If you want to see the dilemma policymakers and elected officials face when forced to hand out billions of dollars in corporate welfare to Boeing — and the company still announces it will make 777X parts in St. Louis, not the Puget Sound — study this map from the Brookings Institution:
[by Jon Talton | October 7, 2014 | Seattle Times]
Several reactions come to mind: arresting, outrageous, heartbreaking.
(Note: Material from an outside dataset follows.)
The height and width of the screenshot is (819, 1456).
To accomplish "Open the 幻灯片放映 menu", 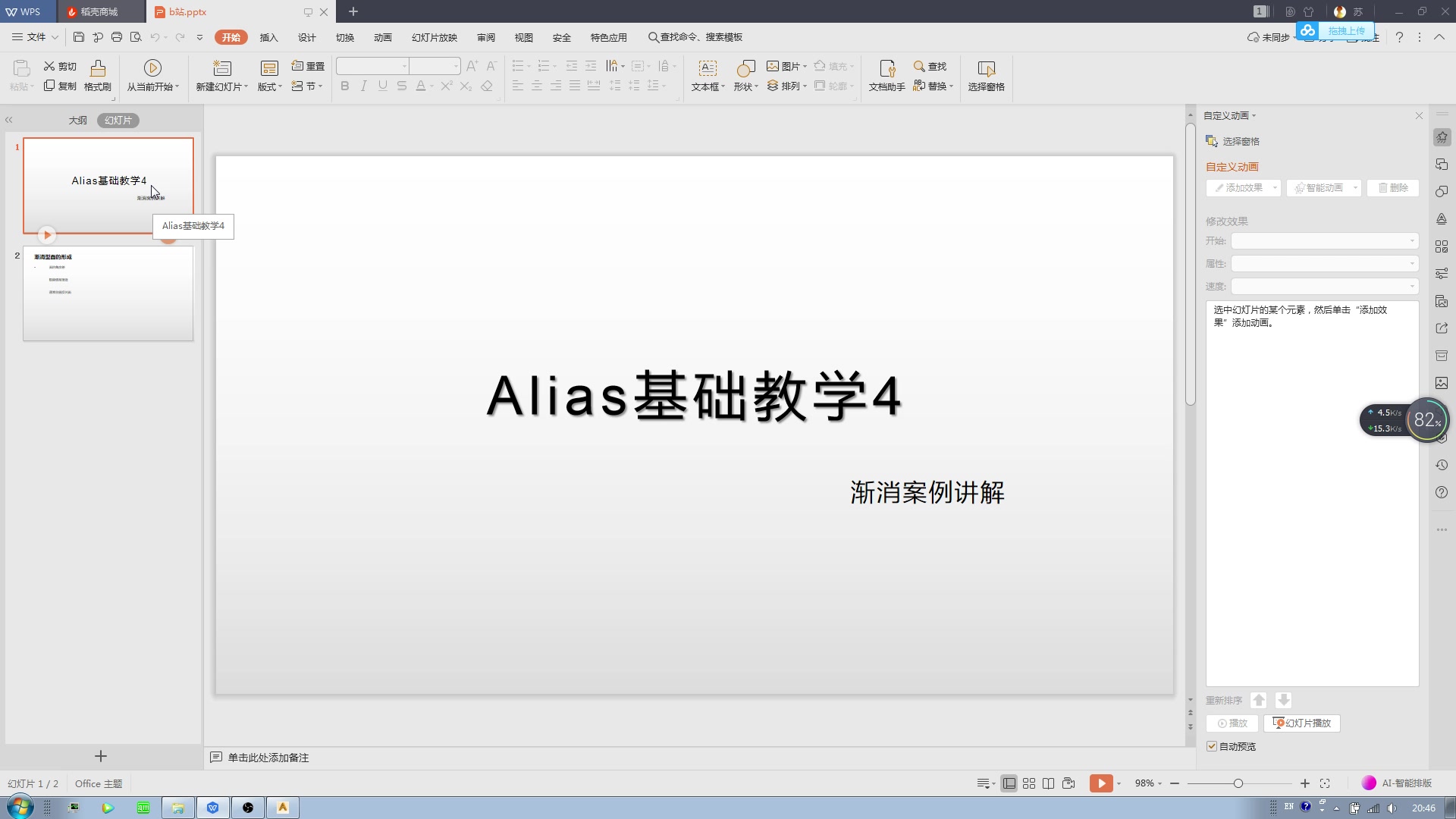I will (434, 36).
The map tracks the metros that make up the backbone of America’s productive economy and, oh, what a fall.
Specifically, the map focuses on “the geography of America’s R&D- and STEM worker-intensive ‘advanced industries,’ which range from aerospace and automotive manufacturing to software and other high-tech services.” It shows how difficult it is to “reshore” manufacturing after so much damage to our industrial base. “The erosion of the local knowledge, skills and supplier base has greatly complicated the scale-up of returning firms.”
The causes are many, but much of it has come from policy changes and bad trade deals that have led to a race to the bottom. To a situation where big companies can play states and metros off against each other for the relative crumbs of what was once the mightiest producing nation in the world — and the well-paid, secure jobs that went with it.
The Puget Sound region is still standing as a major manufacturing center (Portland, too, thanks to Intel). And while software and information jobs have become important, nothing can replace the aerospace cluster built around McDonnell Douglas…ooops, Boeing. (A case of columnist’s Tourette’s there).
As of June, the most recent month available, more than 95,000 people in Washington worked in aerospace products and parts manufacturing. About 80,000 of them worked for Boeing.
Almost 110,000 worked in “information,” broadly defined by the U.S. Bureau of Labor Statistics. But somewhat fewer worked in guaranteed higher-paying fields of computer systems design (44,000) and software publishing (55,200).
These fields, as critical as they are for the towering advantage Seattle enjoys over most places, don’t provide the foundation for the blue-collar middle class found in aerospace. Nor does the narrow definition of aerospace manufacturing pull in the much larger “ecosystem” of the cluster and the jobs beyond that it supports.
So the dilemma. Compared to You-Know-Who, Microsoft and Amazon don’t ask for much from Olympia. So if you’re a policymaker do you want to say “no” to Chicago and put tens of thousands of local jobs at risk? Even if you are being unfair to so many other businesses?
The “free market” won’t save you. It’s a gamed market, law of the jungle, Americans against Americans for dwindling good jobs. And an educated workforce and high quality of life, as important as they are, won’t be enough to prevent your metro from being erased from the map, left to depend on jobs at call centers, Wal-Marts, fast-food joints and, if you’re lucky, an Amazon warehouse.
The answer is tough. But so far, the taxpayers’ “investment” in “incentives” to Boeing has probably repaid more than its expense. The answer for the future is more problematic.